As they waited in line on Boulevard des Capucines, they noticed just how many people were there on crutches or in wheelchairs, but they didn’t say a word. They suddenly felt so lucky, guilty that their own wounds were invisible, that the only damage they had sustained was on the inside. Just a few yards away, a horde of journalists, video cameras, and microphones was on the lookout for moving personal accounts, a few tears, or the slightest sign of fear. Léopold didn’t enjoy feeling like a circus act. He instinctively squeezed Romane’s hand a little tighter.
He didn’t know what to expect that night. Would the music be enough to lift the weight that had been pressing down on his chest for the past three months? He decided it was better not to get his hopes up. Without thinking, he and Romane took their places in the same spot as the first concert, even though it wasn’t the same venue. As if they’d really come to finish the concert. Léopold didn’t recognize anyone around him, and a wave of sadness suddenly washed over him. As if he’d been expecting a family reunion, only to realize he’d made a mistake, that despite their shared ordeal, strangers were still strangers. He reveled in the hugs from his friends when they made their way to him and Romane, and they waited anxiously together for the band to come on stage.
When Jesse Hughes finally appeared, with the carefree melody of “Il est cinq heures, Paris s’éveille” playing in the background, he was met with such thunderous applause and boisterous shouting, so full of life, that it left him speechless. He just stood there, as if looking at each of them one by one. Léopold could feel his stomach writhing, his throat tighten with all the emotions trying to escape. The hairs on his arms stood up, as if someone had pressed rewind and the past three months had disappeared for a split second. The singer blew kisses, raised his fists in the air, ran his fingers through his hair with a trembling hand, then brought his hands, palms touching, to his face, unable to express how overwhelmed with emotion he felt to see all the people who’d found the courage to come back.
With a lump in her throat, Romane watched as Hughes’s bright-red suspenders rose and fell in time to his breathing, visibly ragged with emotion. At that exact moment, she would have sworn that the entire audience felt an intense and indescribable wave rush over them, a combination of joy, grief, thankfulness, and love. The feeling that they all belonged to something bigger, that they were united, sharing in the moment, as one. Then the singer’s tattooed arms pulled the strap of his white guitar over his head, and the much-awaited—and dreaded—concert finally began.
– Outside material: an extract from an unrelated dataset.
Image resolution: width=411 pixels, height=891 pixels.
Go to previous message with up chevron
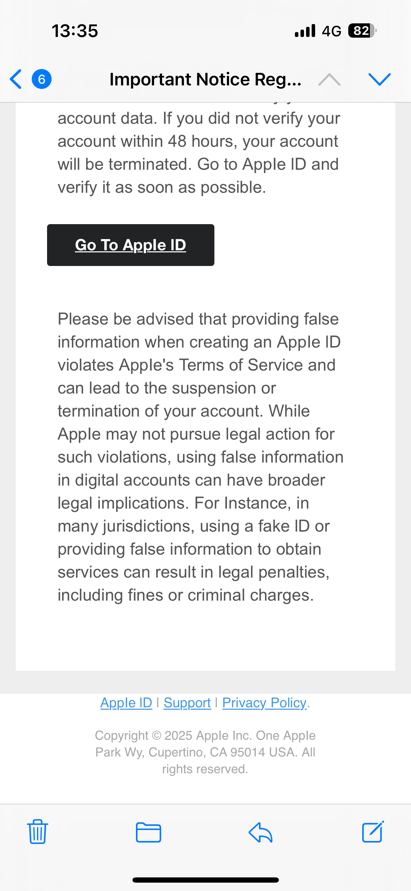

The music didn’t erase all their pain, but for a few hours, amid all the other tortured souls in the room, their wounds didn’t seem so deep, so insurmountable, so unbearable. None of the concert-goers wanted November 13 to become their identity, to sum up who they were for the rest of their lives, and for a fleeting moment that night, they let themselves sing, yell, and dance, despite their sadness and grief, despite the knowledge that nothing would ever be like before again.
Just after ten o’clock, Léopold glanced discreetly at his cell phone, and couldn’t help but feel incredibly relieved. Nothing had interrupted the music, and they were still alive. They would make it out of this concert hall unscathed—almost.
Afterward, everyday life quickly took over, but neither of them has forgotten the intense feelings they shared with the crowd, with the group that night. The sudden fragile feeling that they would pick themselves up again and move forward, that one day they would no longer feel like they were riding the wake of that terrible, fateful night, but that they were truly living again.
Léopold places his hands on Romane’s stomach and rests his head in the crook of her neck.
“Do you think it’s a boy or a girl?” he asks.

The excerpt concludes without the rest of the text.